Todos estos cambios contribuyeron a poner en crisis las formas de concebir y escribir la Historia que habían mantenido su hegemonía durante varias décadas, y dieron paso a revisiones radicales sobre la naturaleza de la producción historiográfica y las características del conocimiento histórico, así como a un período de controversias y ensayos en diferentes direcciones. Por entonces, la Historia terminó de desgajarse del papel central que había ocupado en la formación y legitimación de las naciones, así como de su pretensión de explicar globalmente el mundo. Se abrieron intensos debates acerca de las relaciones entre Historia y memoria, en los que los cultores de la primera insistían en separar los campos, en distinguir las operaciones de conocimiento histórico de las que respondían a los mandatos de la construcción de memorias. De esta manera, desprendida de sus imperativos teleológicos y de sus obligaciones identitarias, la Historia ganaba autonomía.

El peso del presente

La historiografía argentina no fue ajena a estas tendencias, aunque tuvo sus propias derivas y ritmos. Fue un período de gran expansión al calor de la recuperación de la democracia y de la recomposición de las instituciones de investigación y enseñanza, que abrió espacios para la formación de un campo profesional vigoroso e innovador. En el plano personal, ese fue el momento de mi iniciación como historiadora y marcó profundamente mi labor futura.

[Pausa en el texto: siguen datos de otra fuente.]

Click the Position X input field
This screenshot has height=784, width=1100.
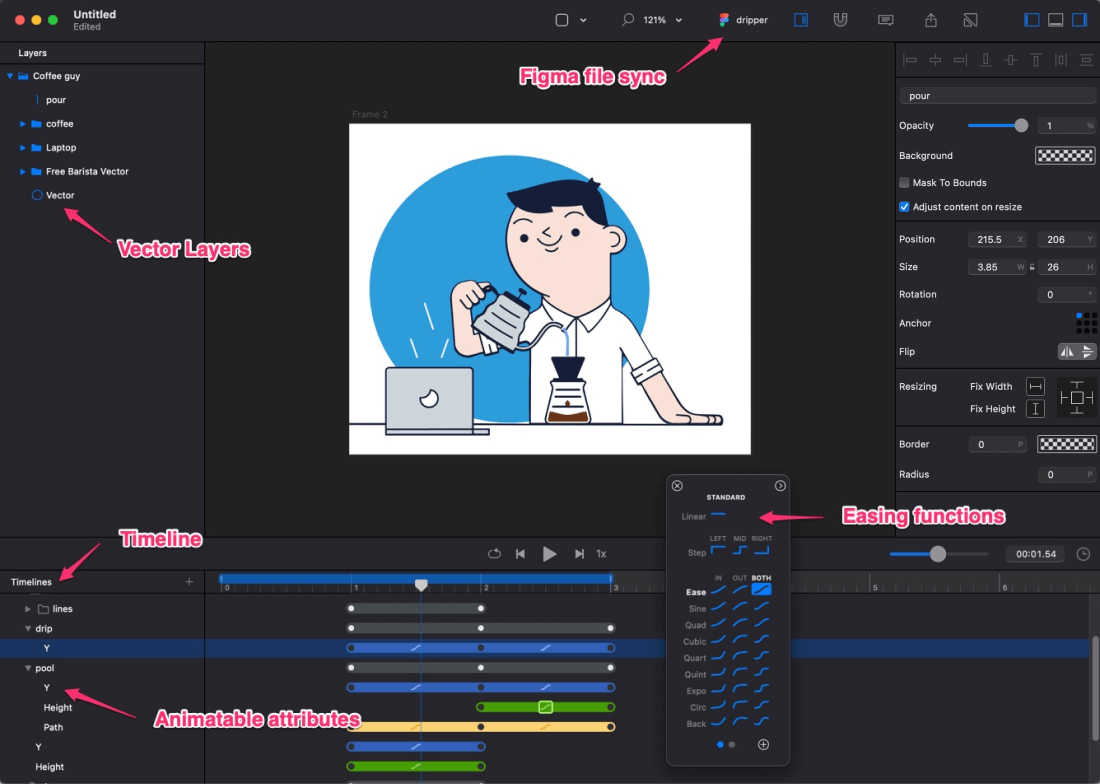991,240
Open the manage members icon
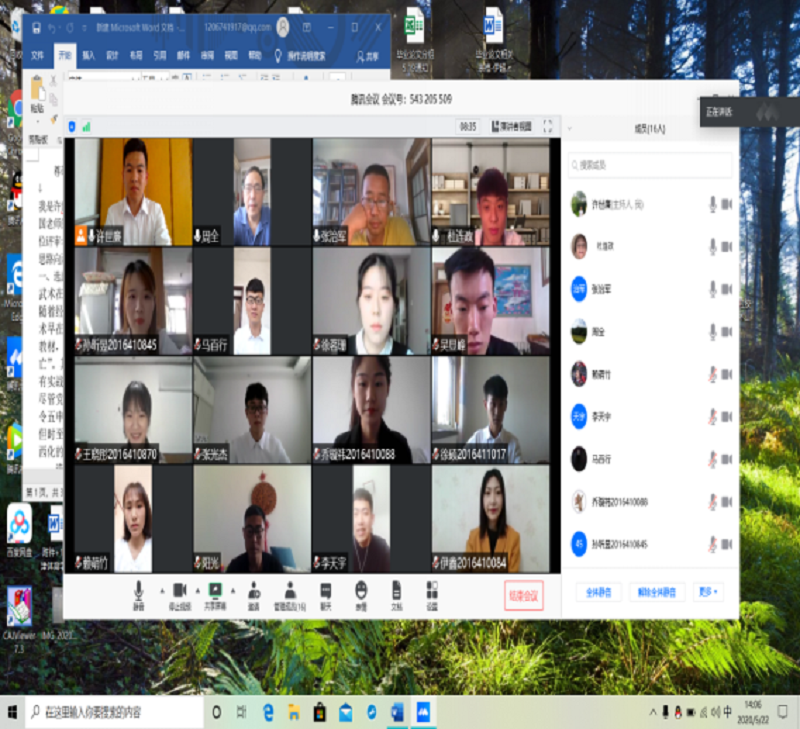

En sintonía con lo que ocurrió en otras latitudes, el clima posestructuralista de las décadas del 80 y 90 impulsó a los historiadores locales a revisar los fundamentos de su quehacer. Al mismo tiempo, nos llevó a explorar con nuevas preguntas la llamada “historia nacional”, trabajando a contrapelo de esa fórmula en la interrogación crítica y la deconstrucción de mitos y memorias. En particular, hubo una importante producción destinada a desmontar las visiones canónicas de la nación y a revisar las interpretaciones de la formación de la Argentina. Esa vocación cuestionadora llevó a privilegiar ciertos períodos sobre otros y el largo siglo xix –período tardocolonial a 1930– cobró centralidad en la agenda. Como resultado de ese movimiento, poco quedó en pie de la imagen previa del siglo xix como un período de transiciones lineales y progresivas de la sociedad, la economía y las instituciones coloniales del Antiguo Régimen a las del Estado-nación, el capitalismo, la modernidad y la democracia. Se fueron construyendo, en cambio, interpretaciones alternativas que desarmaron esas totalidades y que, sobre todo, implicaron quiebres en las concepciones que suponían una continuidad del tiempo histórico y permitían ir hacia atrás para rastrear procesos que llegaban al presente y se proyectaban al futuro.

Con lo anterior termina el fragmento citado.